[Entries taken from a collection]

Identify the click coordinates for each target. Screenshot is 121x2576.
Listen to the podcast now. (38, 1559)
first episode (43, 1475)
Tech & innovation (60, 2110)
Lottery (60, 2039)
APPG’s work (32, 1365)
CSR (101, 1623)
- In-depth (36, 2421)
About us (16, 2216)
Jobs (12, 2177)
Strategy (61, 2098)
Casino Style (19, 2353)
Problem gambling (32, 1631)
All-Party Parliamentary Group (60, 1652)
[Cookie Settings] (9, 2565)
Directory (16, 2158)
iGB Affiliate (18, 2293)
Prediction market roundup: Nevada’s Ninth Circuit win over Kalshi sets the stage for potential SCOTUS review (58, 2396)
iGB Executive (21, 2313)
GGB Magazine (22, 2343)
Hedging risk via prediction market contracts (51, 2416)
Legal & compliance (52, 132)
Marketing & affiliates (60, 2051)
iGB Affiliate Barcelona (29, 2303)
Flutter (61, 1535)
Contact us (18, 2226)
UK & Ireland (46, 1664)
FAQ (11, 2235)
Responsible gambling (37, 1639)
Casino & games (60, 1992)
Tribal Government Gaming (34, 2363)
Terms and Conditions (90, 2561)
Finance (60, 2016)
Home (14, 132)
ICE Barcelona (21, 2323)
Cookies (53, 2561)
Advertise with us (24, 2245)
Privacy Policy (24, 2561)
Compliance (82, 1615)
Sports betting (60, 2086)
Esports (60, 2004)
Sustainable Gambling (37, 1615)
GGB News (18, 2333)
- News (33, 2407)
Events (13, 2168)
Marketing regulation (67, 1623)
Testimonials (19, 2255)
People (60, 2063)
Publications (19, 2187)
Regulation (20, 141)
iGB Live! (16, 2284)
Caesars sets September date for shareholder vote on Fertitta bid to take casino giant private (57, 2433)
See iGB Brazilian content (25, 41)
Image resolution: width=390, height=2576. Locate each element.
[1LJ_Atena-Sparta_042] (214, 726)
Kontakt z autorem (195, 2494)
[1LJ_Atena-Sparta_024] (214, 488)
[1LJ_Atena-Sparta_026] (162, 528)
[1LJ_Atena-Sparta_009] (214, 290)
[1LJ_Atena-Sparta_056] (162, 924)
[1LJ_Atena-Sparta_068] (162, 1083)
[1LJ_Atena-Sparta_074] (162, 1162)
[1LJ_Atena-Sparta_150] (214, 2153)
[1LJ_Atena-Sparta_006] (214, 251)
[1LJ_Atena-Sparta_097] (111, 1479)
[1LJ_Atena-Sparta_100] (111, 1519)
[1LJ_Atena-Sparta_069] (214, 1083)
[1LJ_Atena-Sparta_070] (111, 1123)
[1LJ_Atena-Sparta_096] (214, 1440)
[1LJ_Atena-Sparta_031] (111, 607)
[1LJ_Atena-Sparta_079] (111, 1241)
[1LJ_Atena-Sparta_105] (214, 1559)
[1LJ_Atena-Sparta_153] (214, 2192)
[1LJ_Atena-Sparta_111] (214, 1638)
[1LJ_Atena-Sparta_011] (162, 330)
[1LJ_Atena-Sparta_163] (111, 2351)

_Exercise description_.
Say the number of data lines holding "Marketing", without any other words.

_Written response_.
2